__The task__. Find each line below where the word "sidebar" occurs, and copy it.

:: Data under study

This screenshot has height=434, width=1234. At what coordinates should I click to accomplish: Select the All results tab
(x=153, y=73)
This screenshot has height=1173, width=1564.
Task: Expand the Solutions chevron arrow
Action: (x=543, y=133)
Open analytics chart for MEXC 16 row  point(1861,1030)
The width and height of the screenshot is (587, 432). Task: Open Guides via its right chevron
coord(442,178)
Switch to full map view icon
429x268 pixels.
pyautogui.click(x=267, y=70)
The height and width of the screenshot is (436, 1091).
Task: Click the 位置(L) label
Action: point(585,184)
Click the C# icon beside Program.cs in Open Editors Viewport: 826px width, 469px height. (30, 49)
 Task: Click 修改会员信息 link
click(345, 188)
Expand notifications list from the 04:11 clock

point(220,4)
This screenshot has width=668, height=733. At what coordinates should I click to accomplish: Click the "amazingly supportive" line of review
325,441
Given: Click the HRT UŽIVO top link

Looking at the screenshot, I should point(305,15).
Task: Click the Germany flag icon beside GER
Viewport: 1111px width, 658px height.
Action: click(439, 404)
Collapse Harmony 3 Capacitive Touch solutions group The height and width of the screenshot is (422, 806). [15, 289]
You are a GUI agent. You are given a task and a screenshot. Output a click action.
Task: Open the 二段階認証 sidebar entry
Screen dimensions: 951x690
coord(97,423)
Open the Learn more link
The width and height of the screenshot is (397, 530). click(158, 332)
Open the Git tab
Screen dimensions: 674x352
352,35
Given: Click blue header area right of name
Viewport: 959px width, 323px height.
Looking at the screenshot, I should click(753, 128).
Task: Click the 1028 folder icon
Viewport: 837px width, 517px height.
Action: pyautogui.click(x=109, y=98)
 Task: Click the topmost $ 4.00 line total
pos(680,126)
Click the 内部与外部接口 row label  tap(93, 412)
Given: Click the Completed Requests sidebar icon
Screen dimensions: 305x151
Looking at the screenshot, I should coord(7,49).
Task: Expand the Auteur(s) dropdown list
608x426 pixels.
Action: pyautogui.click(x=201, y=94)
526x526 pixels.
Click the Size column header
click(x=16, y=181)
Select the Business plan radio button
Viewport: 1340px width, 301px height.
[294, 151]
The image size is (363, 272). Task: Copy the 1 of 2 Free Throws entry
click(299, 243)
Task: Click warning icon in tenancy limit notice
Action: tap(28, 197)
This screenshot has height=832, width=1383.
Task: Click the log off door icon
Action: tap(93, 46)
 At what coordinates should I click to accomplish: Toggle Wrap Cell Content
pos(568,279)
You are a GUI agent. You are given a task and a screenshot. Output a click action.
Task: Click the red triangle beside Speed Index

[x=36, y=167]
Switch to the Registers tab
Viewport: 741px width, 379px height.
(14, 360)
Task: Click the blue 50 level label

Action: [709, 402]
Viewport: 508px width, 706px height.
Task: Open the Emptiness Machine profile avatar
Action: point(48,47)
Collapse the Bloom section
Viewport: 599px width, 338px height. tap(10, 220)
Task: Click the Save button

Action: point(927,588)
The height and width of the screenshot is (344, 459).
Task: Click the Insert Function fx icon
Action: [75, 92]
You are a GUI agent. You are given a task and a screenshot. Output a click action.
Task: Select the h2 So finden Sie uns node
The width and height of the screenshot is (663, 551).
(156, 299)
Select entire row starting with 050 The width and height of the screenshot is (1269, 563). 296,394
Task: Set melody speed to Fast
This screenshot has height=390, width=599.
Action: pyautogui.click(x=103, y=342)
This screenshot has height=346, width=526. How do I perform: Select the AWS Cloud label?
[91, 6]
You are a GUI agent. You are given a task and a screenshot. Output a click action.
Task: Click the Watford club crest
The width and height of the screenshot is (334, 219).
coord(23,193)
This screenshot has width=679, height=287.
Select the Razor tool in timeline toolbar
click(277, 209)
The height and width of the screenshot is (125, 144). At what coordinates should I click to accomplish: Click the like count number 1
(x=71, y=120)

::::

__Problem solution__.
Task: Open the 二段階認証 sidebar entry
Given: Click the Completed Requests sidebar icon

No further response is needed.